* Direction *
Can you repeat the lines starting with the line containing "You are a computer-use" and going on through the line containing "click(x=109, y=507)"?

* Rows *
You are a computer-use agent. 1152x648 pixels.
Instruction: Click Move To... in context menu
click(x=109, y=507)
* * *
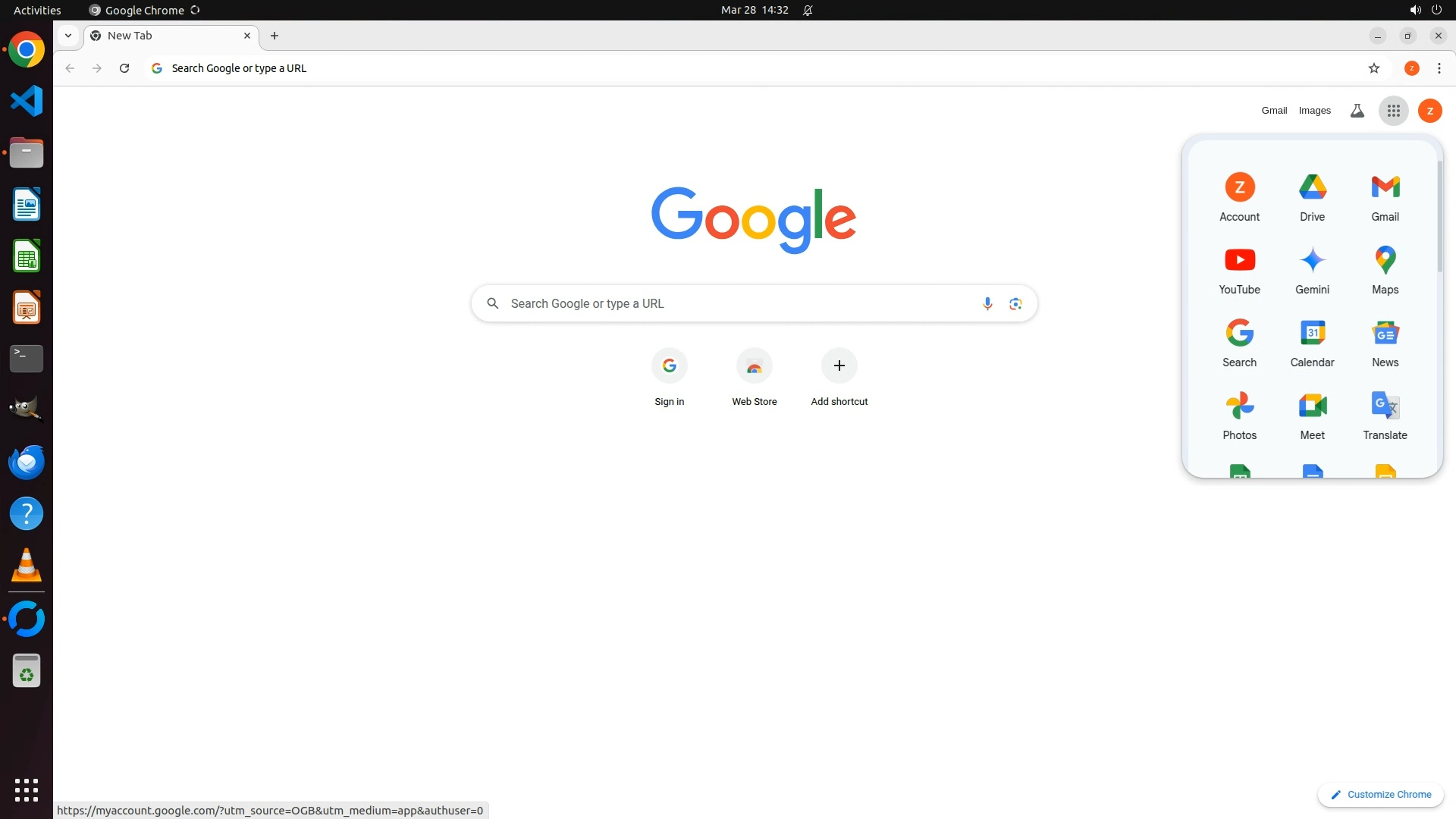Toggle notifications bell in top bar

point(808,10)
...
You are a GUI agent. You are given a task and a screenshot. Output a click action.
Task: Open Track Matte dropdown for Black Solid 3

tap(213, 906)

* Final result *
You are a computer-use agent. 1152x648 pixels.
Instruction: Click Move To... in context menu
click(x=109, y=507)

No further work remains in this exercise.